Da parte do PCV expressamos que, nesta ocasião, não só
temos ao nosso lado os princípios da justiça, mas que esta
batalha e nossos projetos também têm sustentação
legal, pelo qual recorremos ante o CNE, em 10 de junho de 2016, com uma
comunicação na qual detalhamos nossas observações e
propostas às "normas" sobre a
"renovação" apresentada. Porém, até o dia
de hoje não recebemos resposta, o que além de violar as
disposições constitucionais e legais que obrigam as
instituições do Estado a responder oportunamente demonstra
que o Poder Eleitoral não teve a vontade política para evitar a
pioria desta situação.
Ante a falta de resposta do órgão eleitoral e o anúncio de
que o processo de "renovação" seria levado a cabo sem
modificar os novos parâmetros impostos na "norma" do CNE, em 16
de fevereiro passado, o PCV introduziu na Sala Constitucional do TSJ um recurso
de nulidade por inconstitucionalidade do artigo 25 da lei de partidos
políticos, com solicitação de medidas cautelares para que
se suspenda preventivamente o processo de "renovação".

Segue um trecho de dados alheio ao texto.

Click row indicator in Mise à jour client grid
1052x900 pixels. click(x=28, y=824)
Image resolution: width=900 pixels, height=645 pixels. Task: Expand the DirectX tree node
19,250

No entanto, o dito processo iniciou em 4 de março sem que o TSJ se
pronunciasse sobre as medidas cautelares e até hoje não resolveu
sobre o fundo do recurso.
Segundo o cronograma para a "renovação", corresponde ao
PCV as datas de 6 e 7 de maio próximo. O Comitê Central de nosso
partido disse claramente que o PCV não participará desse processo
pelas razões já assinaladas, entendendo-se que não
reconhecerá como militante do PCV nenhuma pessoa que se registre nesses
dias. O CNE expressou que o partido que não se "renovar" nesse
processo será "cancelado" que é o termo
empregado pela lei , ou seja, perderá seu status legal e sua
pessoa jurídica, com todas as implicações que isto
acarreta. Entre os dias 27 de junho e 8 de julho, o CNE dará conhecer
seu relatório final sobre este processo.
Pela dignidade e segurança do PCV e da militância
revolucionária, com a tranquilidade de saber que estamos levantando
princípios justos e que a legitimidade nos é dada por nossa
história, nossa luta e pelo povo trabalhador, estamos dispostos a
assumir esta nova proibição.
O PCV já recebeu um ataque importante há dois anos quando se
propôs sua dissolução dentro das fileiras do PSUV. Ataque
ante o qual soube estar à altura histórica, evitando o
desaparecimento do Partido. Existem inimigos do PCV no Governo Bolivariano ou
com influência muito direta no mesmo?
Sim, dentro do Governo Nacional existem correntes de direita e reformistas
social-democratas e social-cristãs com muito poder e
influência, que naturalmente têm como seus inimigos o PCV e as
forças genuinamente revolucionárias, porque representam valores,
princípios e propostas que são antagônicas com seus
interesses de classe e suas concepções
político-ideológicas. Isto não quer dizer que combater o
PCV seja uma política "oficial" do Governo, mas que corrobora
a realidade de que a luta de classes também tem sua expressão no
interior das forças do processo bolivariano, cujo desenlace e a
correspondente orientação que finalmente tome dependerá de
que forças consigam impor-se.
Em diversas ocasiões, de diferentes maneiras, o PCV teve que liderar
duras batalhas frente às tentativas de extinção. As
experiências acumuladas ao longo de 170 anos do movimento comunista
internacional, as consequências vividas pela dissolução de
Partidos Comunistas em estruturas "amplas", nossa própria
história e a clareza de que a classe operária requer ter seu
instrumento orgânico próprio com fisionomia diferenciada e
um programa nítido e inconfundivelmente marxista-leninista para
liderar vitoriosamente a luta de classes, nos persuadiram de que a
existência do Partido Comunista é uma necessidade
histórica, que só será superada na mesma medida em que se
forem alcançando os objetivos pelos quais existe, e não antes.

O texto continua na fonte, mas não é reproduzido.